The idea of a leader’s reputation being tied to the company’s brand isn’t anything new. Most studies show that a CEO’s influence contributes to about half of the company’s performance. But the way it’s being shaped is changing. Consumers have very little legwork to do. They type a question into an AI chatbot, and the bot does all the interpretation. Depending on the question that’s asked, the person’s chat history and what’s out there about you, AI is making its own interpretation of you as an executive, and the person searching can learn all they need to know without ever clicking a link.

So what can you do? A strategic approach to making sure you show up the way you want to involves a few things:

  1. Earned media: Third-party credibility goes a long way. AI values it the same way consumers do. Earned media accounts for 89% of citations, with non-paid content outpacing paid content by a significant margin.
  2. Thought leadership: Blogs, articles and opinion pieces are important to shape your message and build your reputation. A recent study shows CEO thought leadership can drive more than $300 million in shareholder value in just one week.
  3. Social media: LinkedIn is the second-most cited platform across ChatGPT, Google AI and Perplexity. An executive has to have an authentic social media presence to complement the brand’s messaging.
  4. Press releases: While we’ve seen a decline in the overall impact of press releases, they are still valuable in certain circumstances and are regularly cited in AI searches. 
  5. Awards: AI views awards the same way as non-paid search results, boosting your credibility and overall reputation.

Consistent messaging

While these pieces are all important, they won’t work without consistent messaging. If AI sees contradictions, it will rule you out as a credible source. This could be as simple as not having an updated title on LinkedIn, which is contradictory to your business’s website.

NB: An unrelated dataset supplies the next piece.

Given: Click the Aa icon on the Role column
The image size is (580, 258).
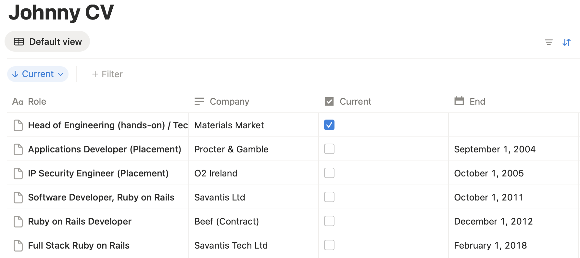Looking at the screenshot, I should point(17,101).
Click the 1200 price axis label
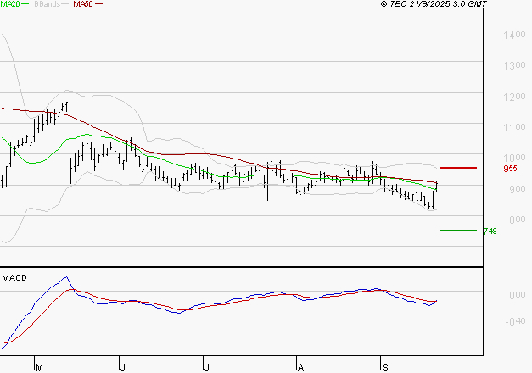The width and height of the screenshot is (532, 373). (514, 97)
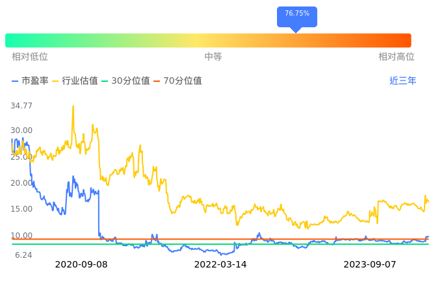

Reputation management is an essential part of any marketing strategy in today’s world. It requires an investment to do it well and to ensure your strategy changes as often as AI search rankings.

Where to start

An audit will give you a baseline of what AI is saying about you and where you need to improve. As part of our Executive Reputation service, we have a proprietary process analyzing results from several AI search engines to evaluate your key messages, current visibility and identify gaps and opportunities. With a letter grade as your baseline, regular audits will show the progress made by strategic, AI-focused reputation management. 

An external firm can do this in ways your internal team can’t. An internal communication team represents the brand’s voice and key messages. It is critical the brand and the executive’s voice, expertise and perspectives are different – aligned, but different. Remember, people want to connect with people, and if you’re not showing up authentically online, consumers won’t want to work with or buy from you. 

AI search engines are constantly changing what they cite, making it difficult to keep up. One size does not fit all from CEO to CEO or even for executives within one organization. But controlling your reputation gives you strategic freedom, and having a partner on the forefront of AI search optimization will ensure that what shows up accurately reflects you and your organization.